Personal information
- Born: March 20, 1930 Denison, Iowa, U.S.
- Died: April 6, 2021 (aged 91) Littleton, Colorado, U.S.
- Listed height: 6 ft 8 in (2.03 m)
- Listed weight: 225 lb (102 kg)

Career information
- High school: Helena (Helena, Montana); South (Denver, Colorado);
- College: Iowa (1949–1952)
- NBA draft: 1952: 1st round, 8th overall pick
- Drafted by: Rochester Royals
- Position: Center
- Number: 27

Career highlights
- 3x AAU All-American (1954–1956); Consensus first-team All-American (1952); Chicago Tribune Silver Basketball (1952); First-team All-Big Ten (1952); Second-team All-Big Ten (1951);
- Stats at Basketball Reference

= Chuck Darling =

American basketball player (1930–2021)

A fictional character named Chuck Darling was in the comedy series Back to You.

Charles Frick Darling (March 20, 1930 – April 6, 2021) was an American basketball player who competed in the 1956 Summer Olympics. Born in Denison, Iowa, Darling played collegiately at the University of Iowa.

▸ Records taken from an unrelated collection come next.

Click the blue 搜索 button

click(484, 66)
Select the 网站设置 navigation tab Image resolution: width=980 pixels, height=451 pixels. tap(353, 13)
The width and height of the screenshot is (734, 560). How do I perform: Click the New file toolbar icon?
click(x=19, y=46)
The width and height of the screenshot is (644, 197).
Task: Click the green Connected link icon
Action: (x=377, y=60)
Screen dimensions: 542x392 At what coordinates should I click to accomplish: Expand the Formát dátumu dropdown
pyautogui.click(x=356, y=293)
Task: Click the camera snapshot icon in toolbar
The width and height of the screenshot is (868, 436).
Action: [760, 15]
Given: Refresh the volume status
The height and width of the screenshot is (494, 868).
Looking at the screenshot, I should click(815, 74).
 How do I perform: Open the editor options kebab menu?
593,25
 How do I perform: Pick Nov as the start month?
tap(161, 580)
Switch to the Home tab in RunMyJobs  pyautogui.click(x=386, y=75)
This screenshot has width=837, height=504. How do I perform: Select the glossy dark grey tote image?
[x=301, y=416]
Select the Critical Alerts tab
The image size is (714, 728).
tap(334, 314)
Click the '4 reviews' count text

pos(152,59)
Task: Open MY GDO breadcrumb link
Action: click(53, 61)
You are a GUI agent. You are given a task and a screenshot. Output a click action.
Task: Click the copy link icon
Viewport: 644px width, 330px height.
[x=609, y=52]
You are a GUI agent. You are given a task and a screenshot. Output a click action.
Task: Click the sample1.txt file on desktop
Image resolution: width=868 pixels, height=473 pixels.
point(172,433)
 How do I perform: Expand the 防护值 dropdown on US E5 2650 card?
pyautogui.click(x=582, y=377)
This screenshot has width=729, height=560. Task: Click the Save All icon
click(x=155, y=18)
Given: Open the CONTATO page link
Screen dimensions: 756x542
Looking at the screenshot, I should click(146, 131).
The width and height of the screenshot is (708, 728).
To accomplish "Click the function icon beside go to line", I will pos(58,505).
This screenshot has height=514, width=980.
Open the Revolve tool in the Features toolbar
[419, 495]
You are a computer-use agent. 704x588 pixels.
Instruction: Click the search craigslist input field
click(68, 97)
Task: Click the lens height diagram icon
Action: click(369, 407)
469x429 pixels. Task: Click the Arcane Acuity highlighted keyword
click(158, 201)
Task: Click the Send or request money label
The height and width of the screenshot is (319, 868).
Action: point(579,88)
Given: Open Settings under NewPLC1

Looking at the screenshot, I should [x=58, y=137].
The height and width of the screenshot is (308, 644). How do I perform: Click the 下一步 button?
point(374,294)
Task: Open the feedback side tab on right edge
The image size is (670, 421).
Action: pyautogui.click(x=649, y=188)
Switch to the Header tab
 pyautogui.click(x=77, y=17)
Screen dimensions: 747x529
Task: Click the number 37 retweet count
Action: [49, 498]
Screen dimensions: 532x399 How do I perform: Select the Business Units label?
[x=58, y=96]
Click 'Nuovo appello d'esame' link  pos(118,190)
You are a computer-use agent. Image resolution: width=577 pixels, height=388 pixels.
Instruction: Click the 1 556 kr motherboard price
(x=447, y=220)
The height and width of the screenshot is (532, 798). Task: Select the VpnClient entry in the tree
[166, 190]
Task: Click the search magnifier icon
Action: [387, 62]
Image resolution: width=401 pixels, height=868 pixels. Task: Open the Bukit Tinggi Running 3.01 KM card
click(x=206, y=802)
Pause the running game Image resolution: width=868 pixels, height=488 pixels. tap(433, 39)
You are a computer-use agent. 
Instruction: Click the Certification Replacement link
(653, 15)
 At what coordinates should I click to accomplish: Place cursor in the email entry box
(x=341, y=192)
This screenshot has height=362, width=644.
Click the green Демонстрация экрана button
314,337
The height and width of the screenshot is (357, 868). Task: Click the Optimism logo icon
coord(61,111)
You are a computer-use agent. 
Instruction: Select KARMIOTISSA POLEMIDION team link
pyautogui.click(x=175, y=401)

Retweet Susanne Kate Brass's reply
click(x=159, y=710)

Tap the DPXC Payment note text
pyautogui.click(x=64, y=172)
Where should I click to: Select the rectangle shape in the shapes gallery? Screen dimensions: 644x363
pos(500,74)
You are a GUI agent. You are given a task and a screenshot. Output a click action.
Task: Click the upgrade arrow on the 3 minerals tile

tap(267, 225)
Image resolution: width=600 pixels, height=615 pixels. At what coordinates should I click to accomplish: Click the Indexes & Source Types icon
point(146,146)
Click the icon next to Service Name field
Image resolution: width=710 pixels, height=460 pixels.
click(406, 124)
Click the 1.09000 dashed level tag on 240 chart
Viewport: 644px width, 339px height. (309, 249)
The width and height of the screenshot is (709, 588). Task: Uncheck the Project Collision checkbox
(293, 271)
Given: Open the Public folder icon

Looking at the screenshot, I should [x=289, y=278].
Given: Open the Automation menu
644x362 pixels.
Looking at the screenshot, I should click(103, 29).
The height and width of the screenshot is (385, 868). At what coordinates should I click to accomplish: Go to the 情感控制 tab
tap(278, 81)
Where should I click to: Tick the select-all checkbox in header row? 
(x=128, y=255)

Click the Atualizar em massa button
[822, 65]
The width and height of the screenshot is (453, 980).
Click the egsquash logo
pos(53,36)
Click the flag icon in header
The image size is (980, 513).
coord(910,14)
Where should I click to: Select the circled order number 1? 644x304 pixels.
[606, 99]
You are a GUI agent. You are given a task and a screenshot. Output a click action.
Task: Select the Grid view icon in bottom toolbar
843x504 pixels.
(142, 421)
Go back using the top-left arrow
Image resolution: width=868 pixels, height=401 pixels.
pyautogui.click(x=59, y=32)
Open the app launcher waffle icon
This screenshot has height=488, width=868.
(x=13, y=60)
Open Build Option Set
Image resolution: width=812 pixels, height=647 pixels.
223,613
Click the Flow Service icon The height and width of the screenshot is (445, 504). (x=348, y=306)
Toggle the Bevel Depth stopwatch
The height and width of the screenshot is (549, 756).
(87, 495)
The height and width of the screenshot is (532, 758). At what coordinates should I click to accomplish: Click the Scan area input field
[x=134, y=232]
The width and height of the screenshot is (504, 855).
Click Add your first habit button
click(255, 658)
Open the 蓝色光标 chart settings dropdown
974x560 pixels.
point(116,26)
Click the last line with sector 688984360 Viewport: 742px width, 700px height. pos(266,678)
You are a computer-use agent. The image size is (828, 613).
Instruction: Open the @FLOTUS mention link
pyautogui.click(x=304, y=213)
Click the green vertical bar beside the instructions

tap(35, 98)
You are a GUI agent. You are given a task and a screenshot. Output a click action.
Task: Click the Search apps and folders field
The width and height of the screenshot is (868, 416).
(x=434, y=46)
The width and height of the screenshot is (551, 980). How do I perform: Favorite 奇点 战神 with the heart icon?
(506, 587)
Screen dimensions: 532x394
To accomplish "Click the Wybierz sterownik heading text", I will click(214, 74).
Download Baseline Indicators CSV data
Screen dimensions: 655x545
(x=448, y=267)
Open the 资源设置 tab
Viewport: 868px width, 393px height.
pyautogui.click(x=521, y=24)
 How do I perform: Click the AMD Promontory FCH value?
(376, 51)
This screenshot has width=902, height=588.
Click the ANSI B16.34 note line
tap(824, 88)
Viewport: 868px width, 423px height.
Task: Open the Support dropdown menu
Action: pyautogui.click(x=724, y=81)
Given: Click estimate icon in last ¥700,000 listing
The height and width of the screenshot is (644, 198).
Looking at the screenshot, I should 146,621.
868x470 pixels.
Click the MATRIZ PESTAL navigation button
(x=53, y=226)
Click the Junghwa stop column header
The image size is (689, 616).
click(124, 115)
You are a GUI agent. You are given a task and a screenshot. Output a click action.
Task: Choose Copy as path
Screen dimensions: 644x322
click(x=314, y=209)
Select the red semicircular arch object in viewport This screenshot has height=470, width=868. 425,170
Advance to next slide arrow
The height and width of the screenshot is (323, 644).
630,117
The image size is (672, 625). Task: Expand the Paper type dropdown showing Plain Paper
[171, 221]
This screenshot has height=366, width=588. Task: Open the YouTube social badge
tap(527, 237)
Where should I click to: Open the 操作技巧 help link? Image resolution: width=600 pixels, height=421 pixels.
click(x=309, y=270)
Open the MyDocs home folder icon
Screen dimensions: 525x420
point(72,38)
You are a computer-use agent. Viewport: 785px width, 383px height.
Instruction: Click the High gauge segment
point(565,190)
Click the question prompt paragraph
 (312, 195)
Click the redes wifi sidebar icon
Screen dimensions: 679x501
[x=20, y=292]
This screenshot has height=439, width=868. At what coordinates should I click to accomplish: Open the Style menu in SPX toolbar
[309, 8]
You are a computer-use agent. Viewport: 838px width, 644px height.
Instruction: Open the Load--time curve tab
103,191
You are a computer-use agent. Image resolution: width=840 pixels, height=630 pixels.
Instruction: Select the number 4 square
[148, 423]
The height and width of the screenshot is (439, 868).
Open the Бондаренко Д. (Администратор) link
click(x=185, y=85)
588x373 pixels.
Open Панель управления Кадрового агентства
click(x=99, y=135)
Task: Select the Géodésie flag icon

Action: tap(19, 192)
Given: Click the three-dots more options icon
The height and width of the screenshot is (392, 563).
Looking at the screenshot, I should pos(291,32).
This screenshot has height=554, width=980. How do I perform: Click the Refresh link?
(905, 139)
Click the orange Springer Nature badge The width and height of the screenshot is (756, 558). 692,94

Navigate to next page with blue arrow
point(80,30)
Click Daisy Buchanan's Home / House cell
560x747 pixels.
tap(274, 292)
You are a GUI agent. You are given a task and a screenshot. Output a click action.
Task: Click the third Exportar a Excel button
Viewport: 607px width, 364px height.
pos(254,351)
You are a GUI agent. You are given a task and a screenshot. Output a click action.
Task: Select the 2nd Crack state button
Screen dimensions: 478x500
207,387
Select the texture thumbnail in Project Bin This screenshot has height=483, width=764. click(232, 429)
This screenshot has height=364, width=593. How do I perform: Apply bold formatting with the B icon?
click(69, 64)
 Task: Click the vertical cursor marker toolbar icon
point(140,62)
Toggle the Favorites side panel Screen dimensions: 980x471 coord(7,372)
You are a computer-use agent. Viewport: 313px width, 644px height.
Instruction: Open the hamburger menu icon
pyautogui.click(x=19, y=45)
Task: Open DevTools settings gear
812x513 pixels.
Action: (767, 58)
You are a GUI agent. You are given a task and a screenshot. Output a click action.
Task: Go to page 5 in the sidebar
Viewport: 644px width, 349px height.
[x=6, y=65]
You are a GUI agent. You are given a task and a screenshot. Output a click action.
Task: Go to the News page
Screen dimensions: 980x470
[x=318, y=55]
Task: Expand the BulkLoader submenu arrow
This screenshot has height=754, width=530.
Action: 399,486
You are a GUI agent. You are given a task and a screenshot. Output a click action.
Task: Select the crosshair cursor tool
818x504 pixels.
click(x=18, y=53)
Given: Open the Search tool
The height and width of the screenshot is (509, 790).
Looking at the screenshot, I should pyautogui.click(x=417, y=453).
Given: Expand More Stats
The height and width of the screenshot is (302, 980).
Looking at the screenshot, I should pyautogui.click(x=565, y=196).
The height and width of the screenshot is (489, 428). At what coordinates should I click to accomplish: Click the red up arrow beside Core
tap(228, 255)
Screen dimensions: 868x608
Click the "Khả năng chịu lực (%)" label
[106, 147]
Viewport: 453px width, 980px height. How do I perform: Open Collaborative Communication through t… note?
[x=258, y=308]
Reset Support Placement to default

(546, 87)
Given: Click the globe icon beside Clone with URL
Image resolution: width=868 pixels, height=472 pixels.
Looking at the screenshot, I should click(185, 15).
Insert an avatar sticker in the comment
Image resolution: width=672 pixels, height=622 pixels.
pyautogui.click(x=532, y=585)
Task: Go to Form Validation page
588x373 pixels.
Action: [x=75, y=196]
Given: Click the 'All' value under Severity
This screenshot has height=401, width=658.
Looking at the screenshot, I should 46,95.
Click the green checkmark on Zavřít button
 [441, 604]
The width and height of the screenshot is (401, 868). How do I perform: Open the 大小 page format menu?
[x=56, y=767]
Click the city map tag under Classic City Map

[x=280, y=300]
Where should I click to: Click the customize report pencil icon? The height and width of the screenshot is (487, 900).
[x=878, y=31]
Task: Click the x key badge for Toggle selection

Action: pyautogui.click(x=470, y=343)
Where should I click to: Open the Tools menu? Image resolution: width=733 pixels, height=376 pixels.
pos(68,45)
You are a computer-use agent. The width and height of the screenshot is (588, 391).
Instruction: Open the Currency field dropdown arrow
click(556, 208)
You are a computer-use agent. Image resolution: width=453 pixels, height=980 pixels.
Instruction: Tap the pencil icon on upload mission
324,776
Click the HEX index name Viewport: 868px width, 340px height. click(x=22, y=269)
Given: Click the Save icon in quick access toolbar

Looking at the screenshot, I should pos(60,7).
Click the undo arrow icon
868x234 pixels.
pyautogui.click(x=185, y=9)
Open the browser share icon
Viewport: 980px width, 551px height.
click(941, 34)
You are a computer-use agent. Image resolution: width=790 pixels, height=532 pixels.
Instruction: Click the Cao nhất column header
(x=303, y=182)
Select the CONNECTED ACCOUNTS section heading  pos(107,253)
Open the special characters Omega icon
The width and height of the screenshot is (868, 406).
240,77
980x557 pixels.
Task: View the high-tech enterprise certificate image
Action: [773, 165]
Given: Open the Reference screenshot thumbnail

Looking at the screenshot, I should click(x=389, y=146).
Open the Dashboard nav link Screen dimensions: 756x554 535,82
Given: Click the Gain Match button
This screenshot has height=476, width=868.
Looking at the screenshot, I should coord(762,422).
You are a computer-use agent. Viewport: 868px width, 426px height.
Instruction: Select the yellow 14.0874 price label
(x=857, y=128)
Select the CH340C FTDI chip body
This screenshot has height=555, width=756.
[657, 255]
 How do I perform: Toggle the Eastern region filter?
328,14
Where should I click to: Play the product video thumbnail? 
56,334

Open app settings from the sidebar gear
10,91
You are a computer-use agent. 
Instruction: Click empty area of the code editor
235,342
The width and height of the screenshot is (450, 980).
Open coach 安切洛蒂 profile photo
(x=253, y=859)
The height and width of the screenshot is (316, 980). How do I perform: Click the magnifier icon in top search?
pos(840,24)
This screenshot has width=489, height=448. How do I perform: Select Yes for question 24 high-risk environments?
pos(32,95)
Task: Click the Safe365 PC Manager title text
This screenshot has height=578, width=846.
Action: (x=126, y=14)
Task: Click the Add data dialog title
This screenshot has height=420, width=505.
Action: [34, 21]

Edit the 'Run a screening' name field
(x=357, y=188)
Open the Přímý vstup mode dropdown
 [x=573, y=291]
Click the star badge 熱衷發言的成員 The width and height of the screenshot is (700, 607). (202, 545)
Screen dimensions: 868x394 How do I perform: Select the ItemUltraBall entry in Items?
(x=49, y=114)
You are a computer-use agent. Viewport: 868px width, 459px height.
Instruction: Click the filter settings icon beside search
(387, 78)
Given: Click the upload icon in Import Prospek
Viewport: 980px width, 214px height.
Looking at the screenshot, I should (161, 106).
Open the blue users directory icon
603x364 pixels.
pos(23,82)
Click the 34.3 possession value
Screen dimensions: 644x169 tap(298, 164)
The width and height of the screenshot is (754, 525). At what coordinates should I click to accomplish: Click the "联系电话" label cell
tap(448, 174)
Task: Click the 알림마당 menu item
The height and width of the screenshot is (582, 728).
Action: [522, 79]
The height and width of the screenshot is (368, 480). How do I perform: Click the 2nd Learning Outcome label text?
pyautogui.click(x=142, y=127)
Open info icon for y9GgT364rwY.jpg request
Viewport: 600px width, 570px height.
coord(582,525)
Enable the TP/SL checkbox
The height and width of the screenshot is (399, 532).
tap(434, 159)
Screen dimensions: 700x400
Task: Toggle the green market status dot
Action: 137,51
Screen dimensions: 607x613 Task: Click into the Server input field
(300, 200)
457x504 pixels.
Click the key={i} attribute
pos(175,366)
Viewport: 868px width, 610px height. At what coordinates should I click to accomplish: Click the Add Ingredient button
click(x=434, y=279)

He was selected by the Rochester Royals in the first round of the 1952 NBA draft, but chose not to pursue a career in professional basketball. Instead, he was a member of the American basketball team that won the Olympic gold medal in 1956. He was a member of the Des Moines Register's Iowa Sports Hall of Fame.
He died in Littleton, Colorado at the age of 91.